Drain the porcini, collecting their soaking liquid in a bowl. Rinse and chop the mushrooms. Filter the soaking liquid through a tight-mesh strainer to remove any grit. Reserve.

Pour the olive oil into a frying pan and set it over low heat. When you can detect its fragrance without bending over the stove, add the shallot and 1 teaspoon salt. Cook, stirring occasionally, for 3 to 4 minutes, until the shallot is quite fragrant and hazy and beginning to turn a little golden. Add the porcini, parsley, and lemon zest, raise the heat to medium, and stir for 2 minutes.

Douse the mushrooms with the wine, and when the acidic fumes of the wine’s alcohol have been replaced by the sweet caress of its sugar, add 1 cup / 240 ml of the porcini soaking liquid. Turn the heat down to medium-low and cook the porcini, stirring occasionally, for another 8 to 10 minutes, until the liquid has evaporated. Transfer them to a bowl.

Combine the porcini and farro in a bowl and grate nutmeg over them just until you catch a whiff of it without bending over the bowl. Stir the filling well and taste it, then adjust salt and pepper to suit your palate. Spoon the filling into each quail.

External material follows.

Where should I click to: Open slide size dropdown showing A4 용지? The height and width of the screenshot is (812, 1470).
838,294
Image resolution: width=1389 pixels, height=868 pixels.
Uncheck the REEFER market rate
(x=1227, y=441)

Cut a 2-foot / 60-cm length of butcher’s twine. Cross the quail’s feet and secure them with a knot, leaving all but 2 inches / 5 cm of the twine on one end of the knot. Run the long end of the twine up the quail’s tummy to its chest. Pin the string with a finger to the quail’s chest and make a 90-degree bend. Run the twine all around the chest, tightening the wings to the body, then loop it under the 90-degree bend. Pull the twine up toward the quail’s neck, then down all around the back and the bum to rejoin the short end hanging from the feet. Tie the two ends together and snip off excess twine. Repeat until all 4 quail are trussed into neat packages.

Leave the quail on the counter to come to room temperature while you prepare the ingredients for the sauce.

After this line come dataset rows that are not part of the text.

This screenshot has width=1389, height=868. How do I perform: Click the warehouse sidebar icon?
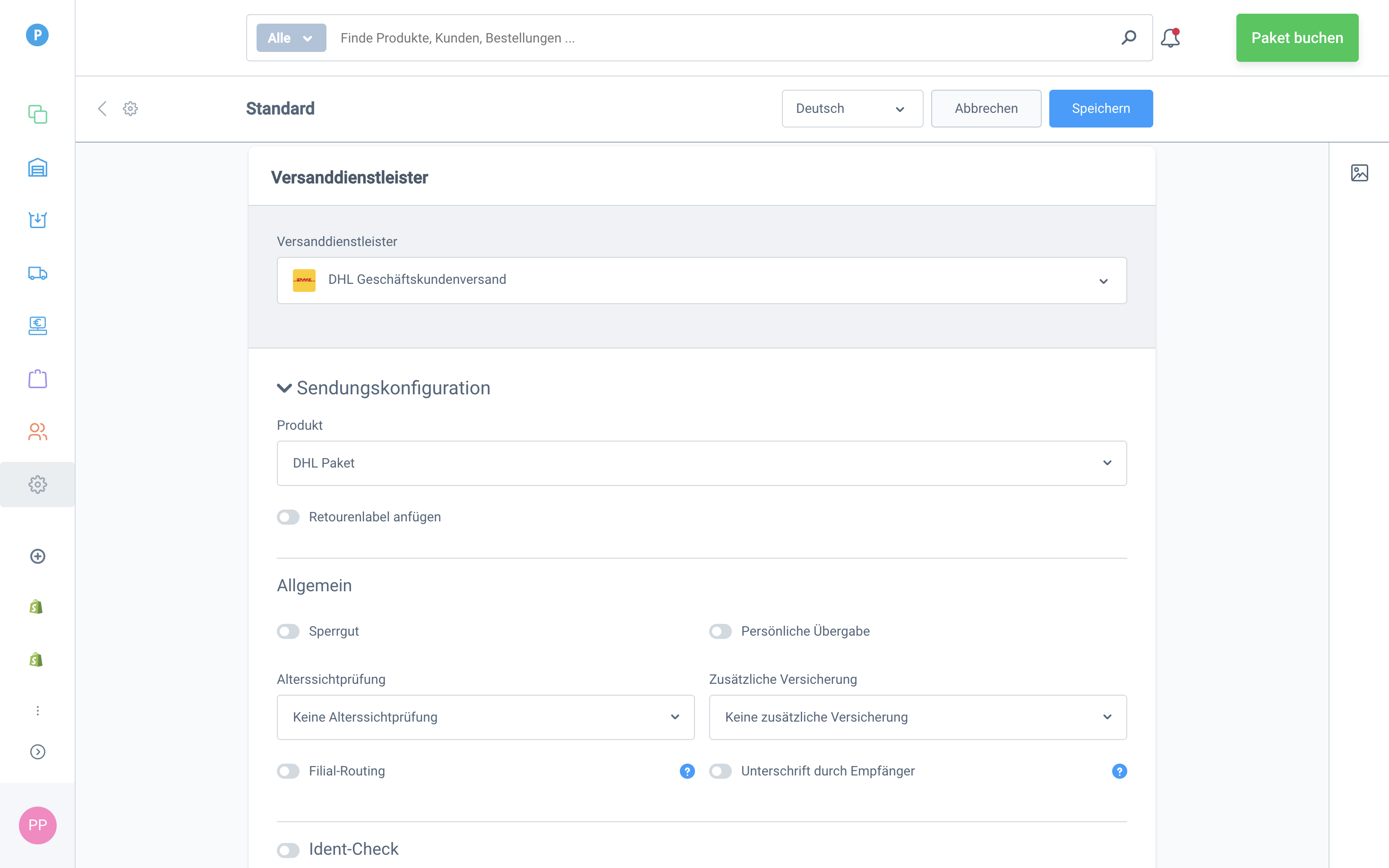pos(37,168)
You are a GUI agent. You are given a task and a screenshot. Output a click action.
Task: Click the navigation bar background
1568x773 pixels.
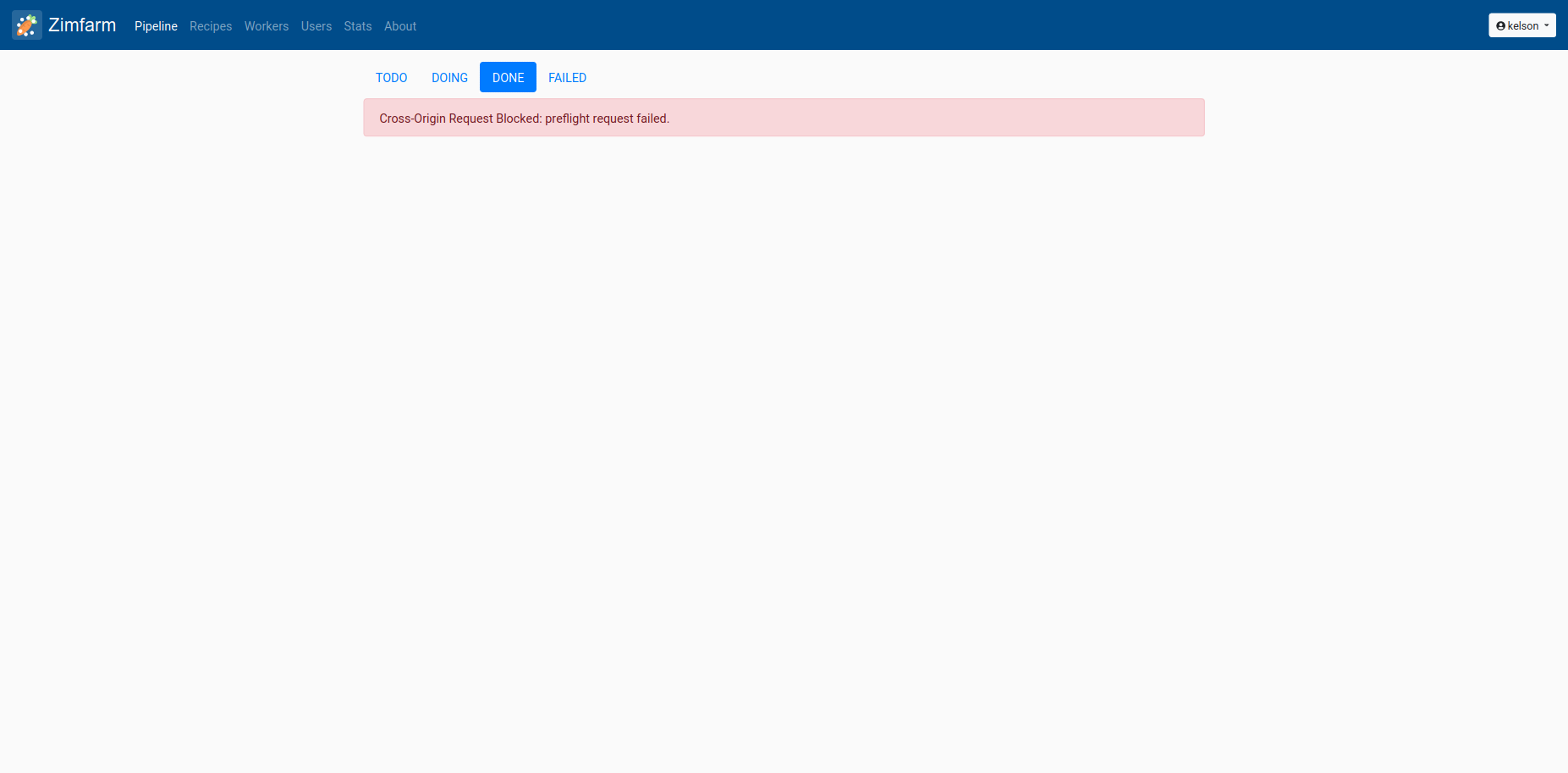coord(762,25)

Slice the shallot paper-thin. Rub the thyme sprigs between your palms to release their fragrance. Free the chanterelles of dirt and other debris with a brush, trim the very bottom of the stems, and then slice them. Roughly chop the chestnuts.

Dry any condensation off the quail if necessary and season them lightly with salt and pepper.

Place a frying pan—preferably a well-seasoned cast-iron one—on medium heat and hover your hand over it until it becomes uncomfortable. Add 2 tablespoons of the olive oil and swirl the pan to distribute it uniformly. Add the quail breast side down and listen for the sizzle that preludes good caramelization. It will take 3 to 4 minutes until the birds’ bosoms are browned enough that you can lift them off the pan without having to pull. Turn the quail over and brown their backs and lastly their sides. Transfer them to a plate.

Add the remaining olive oil, the sliced shallot, and the thyme sprigs to the pan and swirl quickly over medium-low heat for 3 to 4 minutes to soften the shallot. Toss in the chanterelles and add 1 teaspoon salt. When the mushrooms start to wilt, add the chestnuts and stir to coat everything in the deliciousness. Cook for about 10 minutes, stirring often. The mushrooms will wilt completely and release some moisture.

Return the quail to the pan and turn the heat to its highest setting. Douse the birds with the brandy. The pan will likely catch fire. Don’t fret; just step back and wait for the fire to die down as the alcohol burns off.

Step back up to the stove to pour 1⁄2 cup / 120 ml each of the porcini soaking liquid and the stock into the pan. Lower the heat to medium and continue cooking for 8 to 10 minutes, stirring occasionally. The quail will be done by now. Move them to a warm serving platter and cover them with aluminum foil to trap the heat.

Tighten the sauce for another 5 to 8 minutes, until the liquid is slightly viscous and a deep, glossy tobacco brown. Add more stock if you would like a runnier sauce. Sample a spoonful and adjust salt and pepper to suit your palate. Snip and remove the twine from each bird, then spoon the sauce over the quail. Serve right away.